**WHAT IS REQUIRED**.
Take the lines below between the one holding "First Name (963, 1315)" and the one holding "For every named target in this 1777×2072", inclusive, and copy them exactly. Add nothing.

*** SOURCE INFORMATION

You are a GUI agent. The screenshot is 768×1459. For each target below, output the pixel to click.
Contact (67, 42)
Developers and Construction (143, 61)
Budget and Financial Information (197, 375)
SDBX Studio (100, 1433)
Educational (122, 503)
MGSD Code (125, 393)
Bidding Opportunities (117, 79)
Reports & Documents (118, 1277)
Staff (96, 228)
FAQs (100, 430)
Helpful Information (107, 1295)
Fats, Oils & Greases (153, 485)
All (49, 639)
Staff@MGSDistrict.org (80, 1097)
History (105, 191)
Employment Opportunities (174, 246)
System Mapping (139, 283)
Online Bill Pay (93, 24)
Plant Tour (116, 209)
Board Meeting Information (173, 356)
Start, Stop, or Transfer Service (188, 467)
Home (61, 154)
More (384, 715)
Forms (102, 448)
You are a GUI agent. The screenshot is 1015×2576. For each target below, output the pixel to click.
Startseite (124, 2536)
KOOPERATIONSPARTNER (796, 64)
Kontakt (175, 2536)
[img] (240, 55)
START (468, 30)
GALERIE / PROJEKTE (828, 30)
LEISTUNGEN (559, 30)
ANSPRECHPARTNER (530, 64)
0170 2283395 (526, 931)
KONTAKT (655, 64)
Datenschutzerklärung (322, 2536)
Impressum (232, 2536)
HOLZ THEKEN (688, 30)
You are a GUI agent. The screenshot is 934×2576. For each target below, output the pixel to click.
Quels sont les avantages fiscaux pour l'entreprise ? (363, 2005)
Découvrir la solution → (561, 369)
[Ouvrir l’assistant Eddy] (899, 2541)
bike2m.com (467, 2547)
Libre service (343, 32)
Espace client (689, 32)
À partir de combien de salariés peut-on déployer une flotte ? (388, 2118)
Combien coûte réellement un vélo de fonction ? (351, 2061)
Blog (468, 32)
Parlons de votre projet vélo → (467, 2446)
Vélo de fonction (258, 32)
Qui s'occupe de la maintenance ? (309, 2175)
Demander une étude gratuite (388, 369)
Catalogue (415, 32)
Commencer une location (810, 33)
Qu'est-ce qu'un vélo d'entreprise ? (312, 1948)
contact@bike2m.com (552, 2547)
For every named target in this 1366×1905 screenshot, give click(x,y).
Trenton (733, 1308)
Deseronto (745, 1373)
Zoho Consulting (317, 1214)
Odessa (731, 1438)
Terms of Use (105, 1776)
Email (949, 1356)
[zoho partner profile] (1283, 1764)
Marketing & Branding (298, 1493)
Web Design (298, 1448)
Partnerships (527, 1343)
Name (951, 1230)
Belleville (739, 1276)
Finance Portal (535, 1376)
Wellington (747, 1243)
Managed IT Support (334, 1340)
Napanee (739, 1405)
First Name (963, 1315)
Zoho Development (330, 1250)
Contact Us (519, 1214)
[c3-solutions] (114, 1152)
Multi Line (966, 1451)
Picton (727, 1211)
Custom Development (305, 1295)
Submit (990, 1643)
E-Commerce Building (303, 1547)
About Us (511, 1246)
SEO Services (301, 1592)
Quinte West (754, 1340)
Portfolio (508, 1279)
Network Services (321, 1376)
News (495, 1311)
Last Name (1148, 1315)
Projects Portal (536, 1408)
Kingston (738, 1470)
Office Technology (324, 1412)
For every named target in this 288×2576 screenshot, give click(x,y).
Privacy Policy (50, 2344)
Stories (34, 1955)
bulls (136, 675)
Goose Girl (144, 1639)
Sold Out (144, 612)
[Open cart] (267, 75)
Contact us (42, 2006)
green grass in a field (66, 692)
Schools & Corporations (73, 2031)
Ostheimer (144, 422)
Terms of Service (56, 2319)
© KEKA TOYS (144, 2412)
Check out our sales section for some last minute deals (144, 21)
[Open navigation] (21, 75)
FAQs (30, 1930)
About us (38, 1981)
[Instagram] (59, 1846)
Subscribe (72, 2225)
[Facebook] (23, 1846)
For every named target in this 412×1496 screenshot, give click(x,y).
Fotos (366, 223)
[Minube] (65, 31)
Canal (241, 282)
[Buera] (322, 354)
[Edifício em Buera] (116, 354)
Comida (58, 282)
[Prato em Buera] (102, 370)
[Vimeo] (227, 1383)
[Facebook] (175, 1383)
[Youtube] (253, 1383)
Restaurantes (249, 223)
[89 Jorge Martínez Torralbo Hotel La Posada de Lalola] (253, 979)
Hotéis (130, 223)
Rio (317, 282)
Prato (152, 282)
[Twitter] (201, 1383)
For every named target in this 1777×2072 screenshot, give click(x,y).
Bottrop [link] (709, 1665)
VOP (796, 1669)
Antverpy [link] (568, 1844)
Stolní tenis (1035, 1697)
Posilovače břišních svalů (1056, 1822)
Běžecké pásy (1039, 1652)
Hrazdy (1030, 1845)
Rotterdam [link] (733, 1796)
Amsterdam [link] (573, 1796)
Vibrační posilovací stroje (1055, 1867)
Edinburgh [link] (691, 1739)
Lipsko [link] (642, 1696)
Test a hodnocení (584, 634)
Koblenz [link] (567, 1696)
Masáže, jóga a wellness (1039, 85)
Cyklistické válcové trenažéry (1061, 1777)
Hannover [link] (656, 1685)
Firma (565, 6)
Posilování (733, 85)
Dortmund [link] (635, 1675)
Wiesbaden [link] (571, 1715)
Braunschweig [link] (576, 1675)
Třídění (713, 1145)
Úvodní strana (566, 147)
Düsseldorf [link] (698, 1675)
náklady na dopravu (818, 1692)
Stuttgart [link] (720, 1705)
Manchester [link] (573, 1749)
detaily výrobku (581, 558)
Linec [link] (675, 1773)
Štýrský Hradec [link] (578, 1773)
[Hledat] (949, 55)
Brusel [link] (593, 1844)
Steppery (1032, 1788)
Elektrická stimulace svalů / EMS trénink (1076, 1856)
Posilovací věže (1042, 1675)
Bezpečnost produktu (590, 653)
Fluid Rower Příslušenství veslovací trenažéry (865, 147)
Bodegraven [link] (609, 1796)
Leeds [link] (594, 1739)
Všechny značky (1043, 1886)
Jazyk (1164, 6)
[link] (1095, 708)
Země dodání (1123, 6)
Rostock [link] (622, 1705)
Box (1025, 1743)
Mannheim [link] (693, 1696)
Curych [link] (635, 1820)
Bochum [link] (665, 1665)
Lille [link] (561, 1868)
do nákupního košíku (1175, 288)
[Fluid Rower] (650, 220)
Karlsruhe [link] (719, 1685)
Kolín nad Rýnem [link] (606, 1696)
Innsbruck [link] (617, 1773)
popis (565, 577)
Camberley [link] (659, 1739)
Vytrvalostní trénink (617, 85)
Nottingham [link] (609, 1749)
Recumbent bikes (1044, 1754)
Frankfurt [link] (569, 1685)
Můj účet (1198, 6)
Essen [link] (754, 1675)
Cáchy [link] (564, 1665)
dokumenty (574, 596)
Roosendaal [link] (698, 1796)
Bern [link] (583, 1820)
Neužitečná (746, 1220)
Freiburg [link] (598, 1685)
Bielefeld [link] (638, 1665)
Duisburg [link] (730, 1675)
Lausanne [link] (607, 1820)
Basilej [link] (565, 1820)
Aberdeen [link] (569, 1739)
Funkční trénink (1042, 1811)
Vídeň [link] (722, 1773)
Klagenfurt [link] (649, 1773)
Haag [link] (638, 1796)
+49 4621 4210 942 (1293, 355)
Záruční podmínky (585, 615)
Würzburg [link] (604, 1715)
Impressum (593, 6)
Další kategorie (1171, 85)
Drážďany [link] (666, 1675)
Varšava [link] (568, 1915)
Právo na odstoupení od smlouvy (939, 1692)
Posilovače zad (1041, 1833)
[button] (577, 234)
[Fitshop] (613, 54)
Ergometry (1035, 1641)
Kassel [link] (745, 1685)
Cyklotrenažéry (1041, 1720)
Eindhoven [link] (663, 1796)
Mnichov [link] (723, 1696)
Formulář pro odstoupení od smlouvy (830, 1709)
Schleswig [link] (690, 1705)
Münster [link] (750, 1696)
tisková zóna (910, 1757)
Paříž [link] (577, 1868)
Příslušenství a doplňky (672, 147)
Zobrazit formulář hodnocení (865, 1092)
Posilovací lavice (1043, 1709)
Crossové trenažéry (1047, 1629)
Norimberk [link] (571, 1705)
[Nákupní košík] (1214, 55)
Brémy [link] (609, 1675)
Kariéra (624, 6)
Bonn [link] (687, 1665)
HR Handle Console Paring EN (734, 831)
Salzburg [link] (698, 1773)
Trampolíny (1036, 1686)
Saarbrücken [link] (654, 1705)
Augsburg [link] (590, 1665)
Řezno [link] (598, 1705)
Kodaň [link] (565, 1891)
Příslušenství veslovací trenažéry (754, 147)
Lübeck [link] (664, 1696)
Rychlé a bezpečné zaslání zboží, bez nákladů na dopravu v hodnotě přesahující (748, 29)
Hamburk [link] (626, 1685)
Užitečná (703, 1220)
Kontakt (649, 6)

******

**TASK RESULT**.
First Name (963, 1315)
Zoho Development (330, 1250)
Contact Us (519, 1214)
[c3-solutions] (114, 1152)
Multi Line (966, 1451)
Picton (727, 1211)
Custom Development (305, 1295)
Submit (990, 1643)
E-Commerce Building (303, 1547)
About Us (511, 1246)
SEO Services (301, 1592)
Quinte West (754, 1340)
Portfolio (508, 1279)
Network Services (321, 1376)
News (495, 1311)
Last Name (1148, 1315)
Projects Portal (536, 1408)
Kingston (738, 1470)
Office Technology (324, 1412)
For every named target in this 288×2576 screenshot, give click(x,y).
Privacy Policy (50, 2344)
Stories (34, 1955)
bulls (136, 675)
Goose Girl (144, 1639)
Sold Out (144, 612)
[Open cart] (267, 75)
Contact us (42, 2006)
green grass in a field (66, 692)
Schools & Corporations (73, 2031)
Ostheimer (144, 422)
Terms of Service (56, 2319)
© KEKA TOYS (144, 2412)
Check out our sales section for some last minute deals (144, 21)
[Open navigation] (21, 75)
FAQs (30, 1930)
About us (38, 1981)
[Instagram] (59, 1846)
Subscribe (72, 2225)
[Facebook] (23, 1846)
For every named target in this 412×1496 screenshot, give click(x,y).
Fotos (366, 223)
[Minube] (65, 31)
Canal (241, 282)
[Buera] (322, 354)
[Edifício em Buera] (116, 354)
Comida (58, 282)
[Prato em Buera] (102, 370)
[Vimeo] (227, 1383)
[Facebook] (175, 1383)
[Youtube] (253, 1383)
Restaurantes (249, 223)
[89 Jorge Martínez Torralbo Hotel La Posada de Lalola] (253, 979)
Hotéis (130, 223)
Rio (317, 282)
Prato (152, 282)
[Twitter] (201, 1383)
For every named target in this 1777×2072 screenshot, give click(x,y).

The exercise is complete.